### What you need to do
Within the records, which lines hold the string "computer"? Report each one by copying it.

### Dataset records

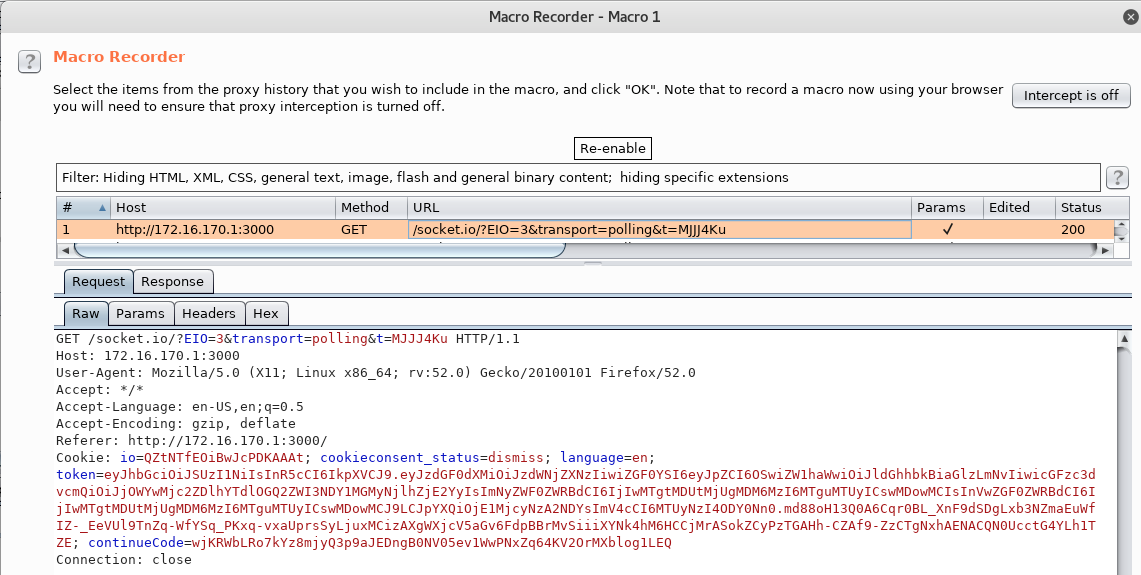
Task: Open Macro Recorder help question icon
Action: click(x=29, y=61)
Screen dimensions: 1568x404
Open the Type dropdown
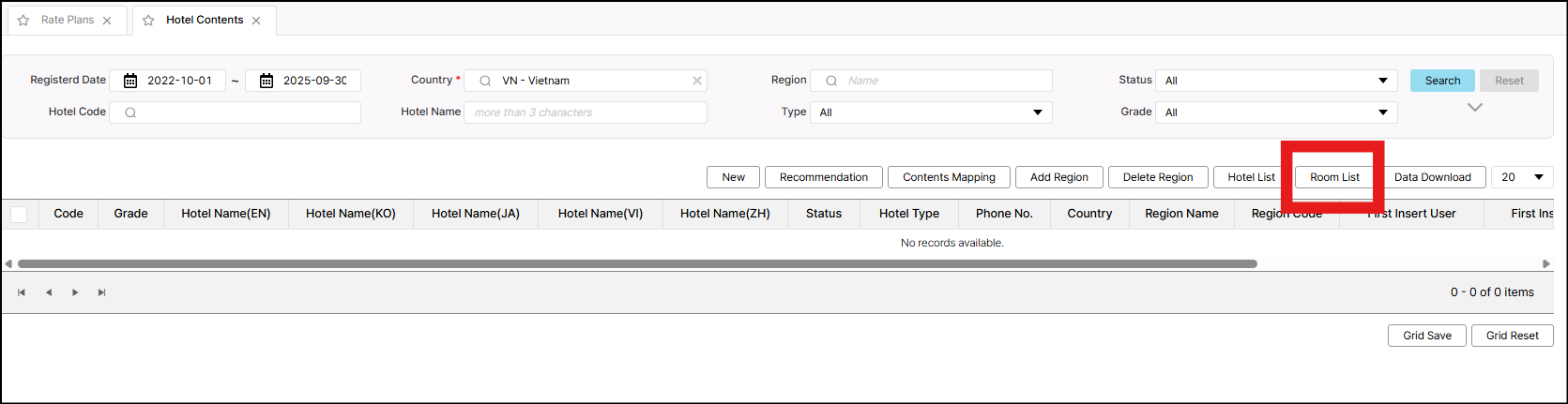[931, 112]
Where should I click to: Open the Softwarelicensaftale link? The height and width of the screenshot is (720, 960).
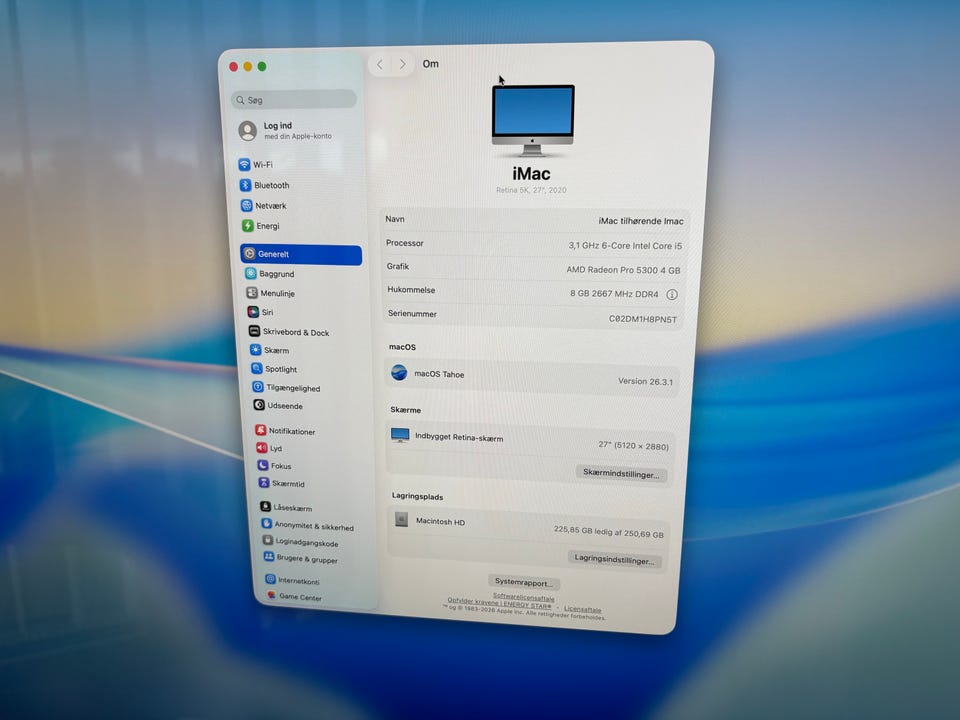pos(523,597)
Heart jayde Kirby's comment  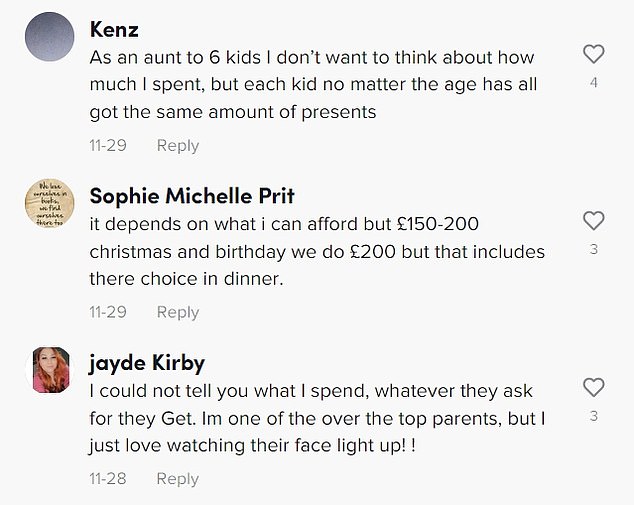[x=593, y=387]
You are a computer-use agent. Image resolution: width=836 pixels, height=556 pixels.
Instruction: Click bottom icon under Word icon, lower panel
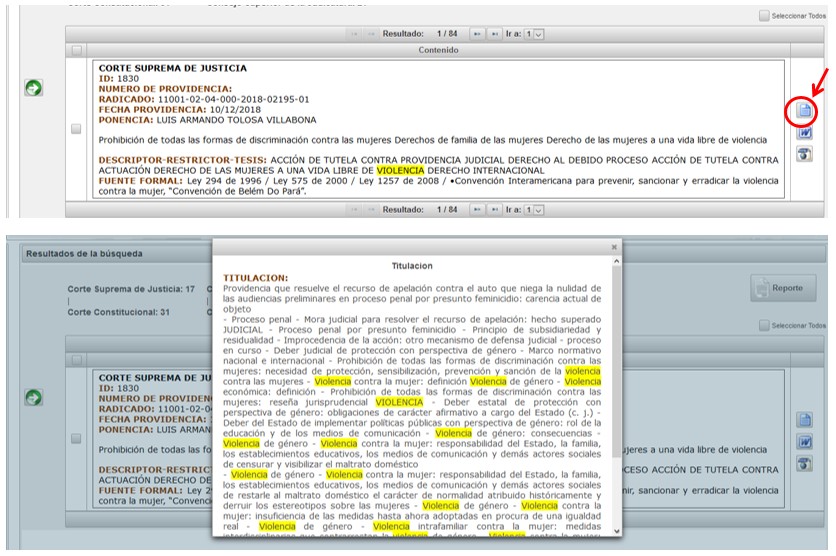[804, 463]
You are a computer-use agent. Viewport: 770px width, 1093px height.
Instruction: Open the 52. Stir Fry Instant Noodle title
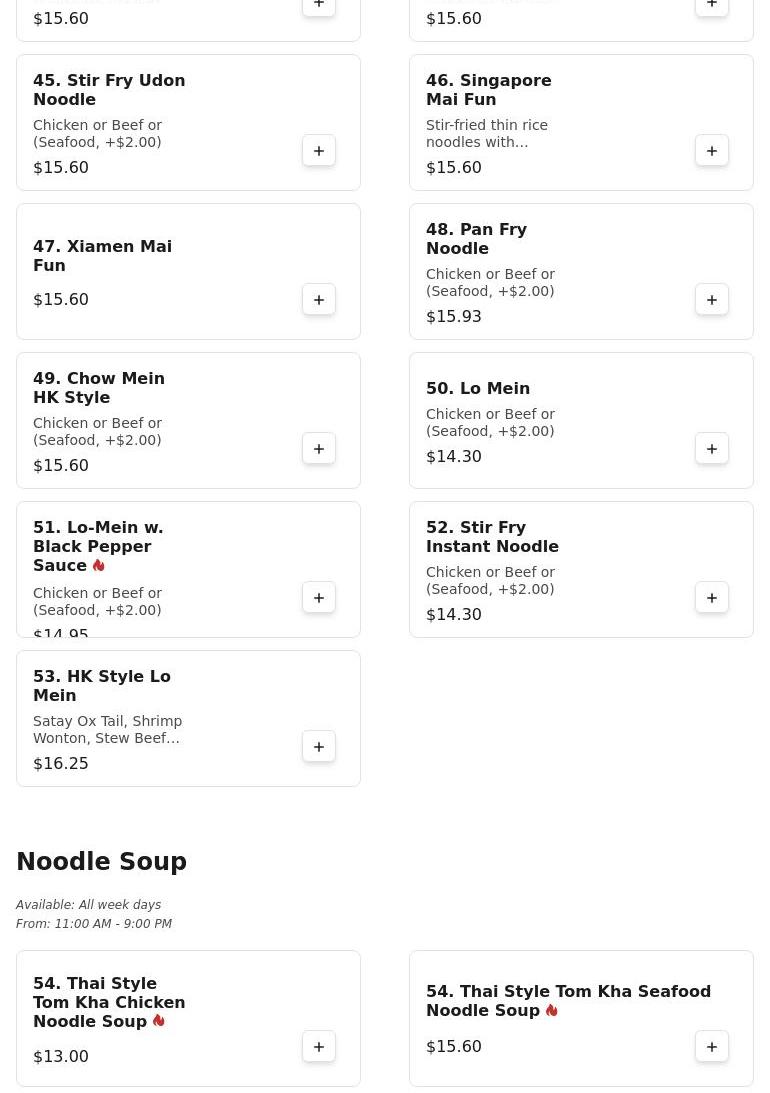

### Answer
You are a computer-use agent. Image resolution: width=836 pixels, height=556 pixels.
You are a computer-use agent. Viewport: 770px width, 1093px height.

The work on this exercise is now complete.